Santa Cruz Council Freezes Eviction Moratorium, For Now

Wednesday, January 23, 2019
Jessica A. York
Santa Cruz Sentinel

The City Council has backed off plans to reinstate a temporary law prohibiting landlords from evicting tenants without cause.

The proposed just-cause eviction moratorium was approved as a stop-gap measure in a 4-3 vote earlier this month, but failed to muster enough council support to earn a second and final vote Tuesday evening.

Vice Mayor Justin Cummings, who previously voted to back the moratorium but recommended the council hit the pause button on this week’s vote, said that his latest move was based on public concerns that the council, rather than the community, was taking the lead on creating the temporary ordinance. The unsuccessful initiative to amend the city charter to include rent control and just-cause eviction procedures, otherwise known as November’s Measure M, was community-driven.

“I just want to put that out there, because if members of our community are very concerned and want to work on kind of coming together to think about what we can craft as a whole that is going to help our community, I would very much encourage members from MHJ, the Movement for Housing Justice, and Santa Cruz Together, to come together and work with members of the City Council and work on something that will actually help our community,” Cummings said.
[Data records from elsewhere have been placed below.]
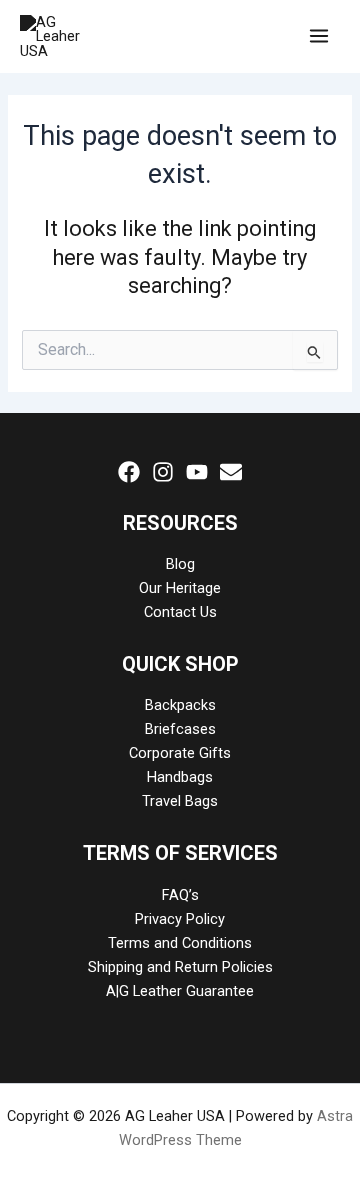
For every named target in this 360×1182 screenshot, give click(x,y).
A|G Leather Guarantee (180, 991)
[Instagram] (163, 472)
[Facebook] (129, 472)
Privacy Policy (180, 919)
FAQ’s (180, 895)
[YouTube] (197, 472)
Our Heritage (180, 588)
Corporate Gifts (180, 753)
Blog (180, 564)
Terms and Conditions (180, 943)
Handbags (180, 777)
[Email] (231, 472)
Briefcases (180, 729)
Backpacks (180, 705)
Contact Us (180, 612)
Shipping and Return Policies (180, 967)
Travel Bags (180, 801)
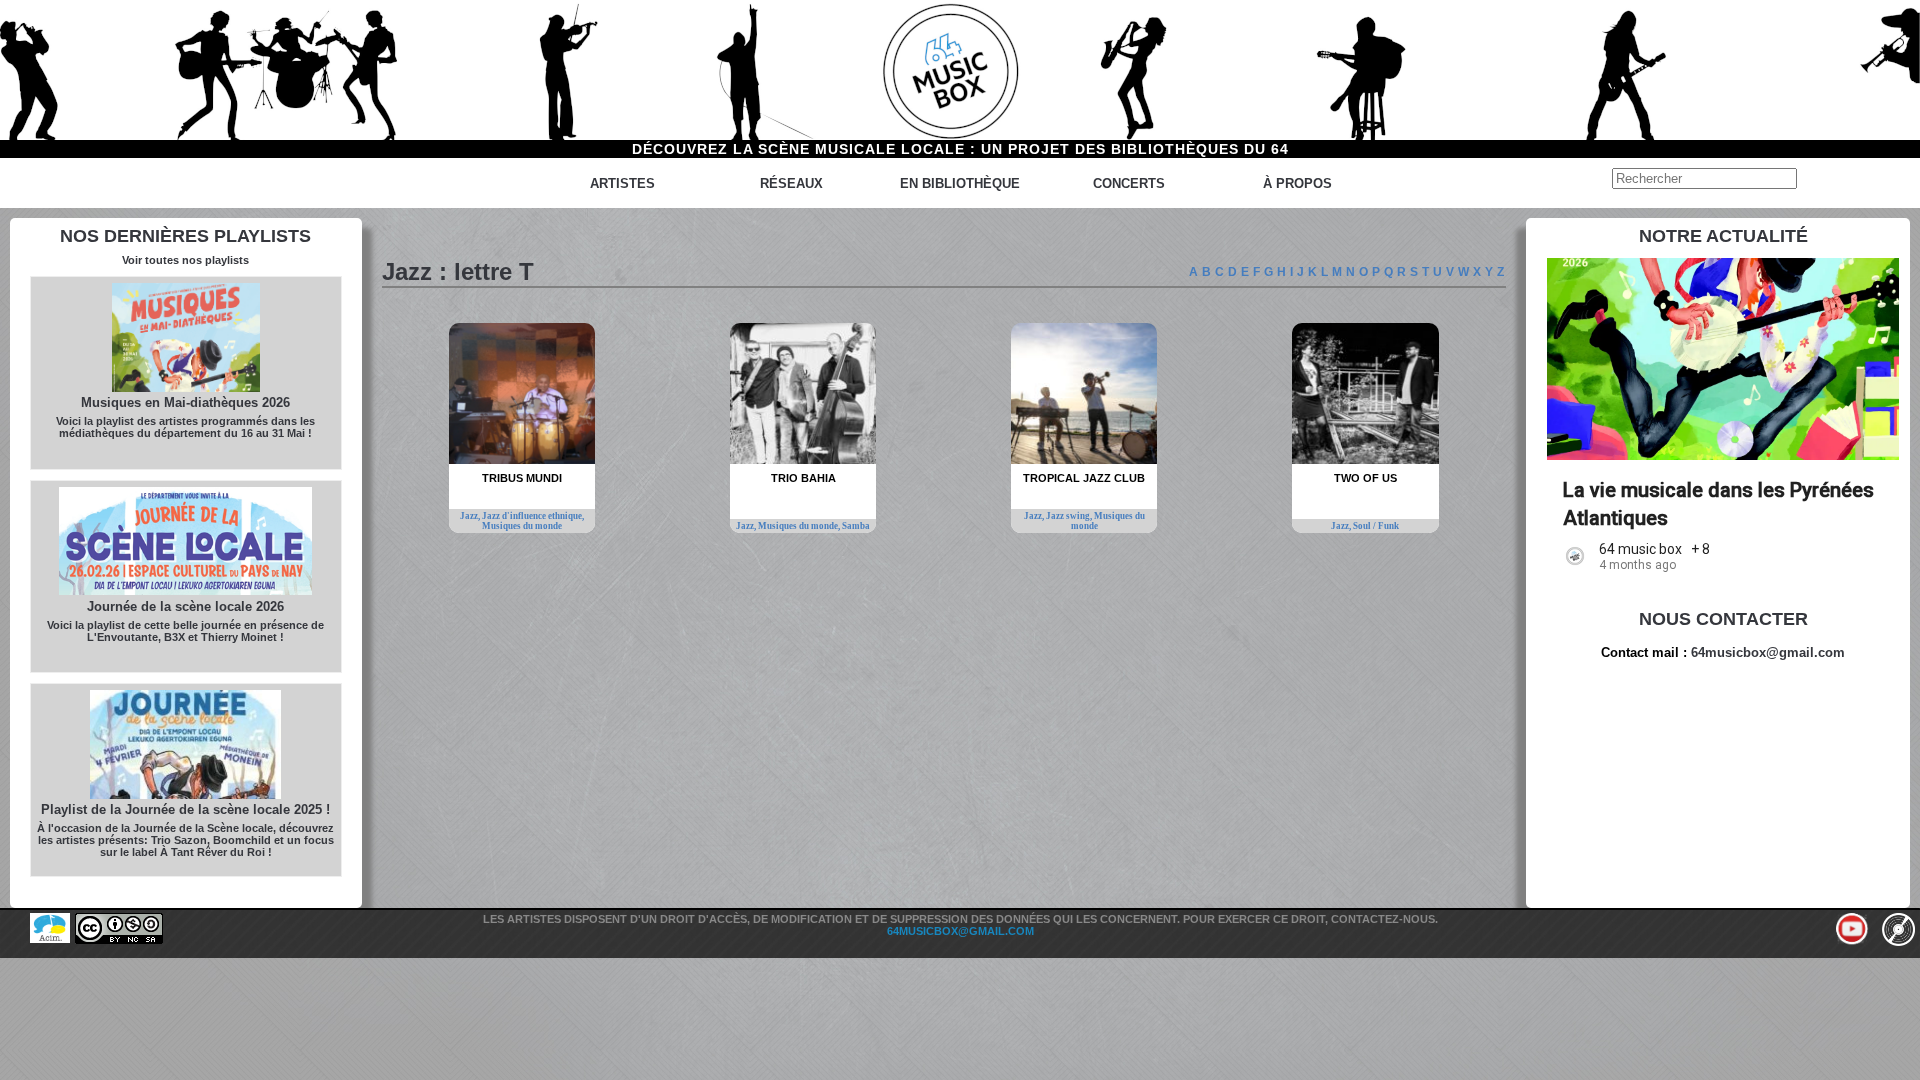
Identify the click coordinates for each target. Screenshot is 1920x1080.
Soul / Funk (1376, 526)
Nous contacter (1723, 619)
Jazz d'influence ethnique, (533, 516)
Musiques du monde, (800, 526)
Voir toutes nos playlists (185, 260)
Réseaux (791, 183)
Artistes (622, 183)
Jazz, (471, 516)
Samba (856, 526)
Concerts (1129, 183)
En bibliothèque (960, 183)
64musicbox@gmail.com (1768, 652)
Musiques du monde (522, 526)
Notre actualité (1723, 236)
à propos (1297, 183)
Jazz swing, (1070, 516)
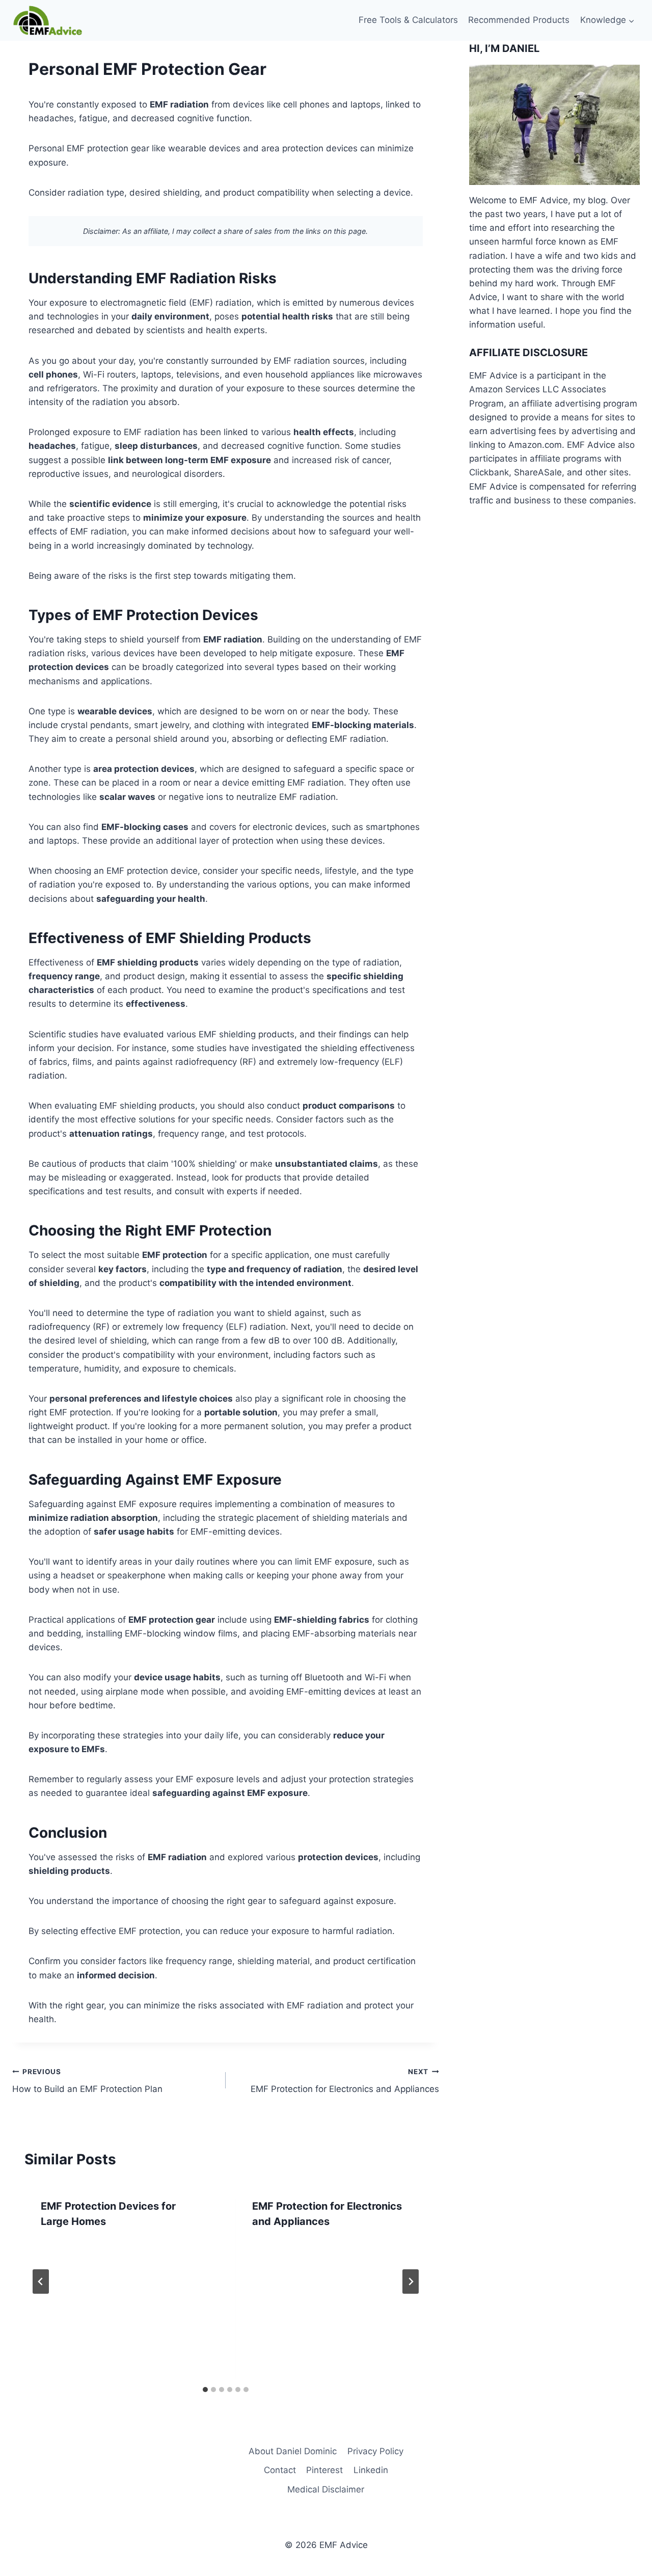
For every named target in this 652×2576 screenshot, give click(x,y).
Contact (280, 2470)
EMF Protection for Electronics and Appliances (345, 2081)
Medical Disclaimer (325, 2489)
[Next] (410, 2281)
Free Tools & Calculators (408, 20)
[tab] (205, 2389)
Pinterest (324, 2470)
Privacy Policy (375, 2451)
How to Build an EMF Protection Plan (87, 2081)
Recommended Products (518, 20)
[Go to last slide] (41, 2281)
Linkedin (371, 2470)
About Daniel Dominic (293, 2451)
Between now and the council’s Feb. 12 meeting, Cummings said Wednesday, the process of creating new language for a temporary just-cause eviction moratorium is in the community’s hands — with whatever help from council members they want.

“That’s the intention,” Cummings said. “If not, I think we might have to go back to plan A.”

Backlash

Councilman Drew Glover, who was the sole vote against tabling the temporary moratorium Tuesday, said he, Cummings and Councilwoman Donna Meyers had drawn up a revamped moratorium that he considered a compromise sensitive to tenants’ and landlords’ concerns about eviction rules. Glover recommended moving forward on the evening’s temporary ordinance, then coming back at a future meeting with modifications.

“What’s problematic is that through the threat of referendum and recall, we have seen a pressure put on this council to make it so that those who were involved with that plan have completely abandoned it and now have to table the issue,” Glover said at the meeting.

Cummings acknowledged that recall threats against senior members of the council played a part in his decision-making, but were not the primary driver of his motion.

“If people are still confused with what’s going on and they think that what we’re trying to pass is Measure M, then I think that that’s going to create more harm than good, even if we pass it with the intention to change it,” Cummings said Wednesday, when questioned on his decision. “Which is why I thought, let’s table it and by the next City Council meeting, hopefully members of the community will come together and work on some language.”

Cummings said he hopes that a community-crafted temporary eviction law can be offered up for a council vote next month, but if not, he believes tenants will still need some form of protection while a city task force works on drafting and recommending permanent laws. City Planning Director Lee Butler said Wednesday that it was his understanding that for the council, it remains a priority “to really make progress on the community process surrounding rent control and just cause eviction and similar tenant protections.”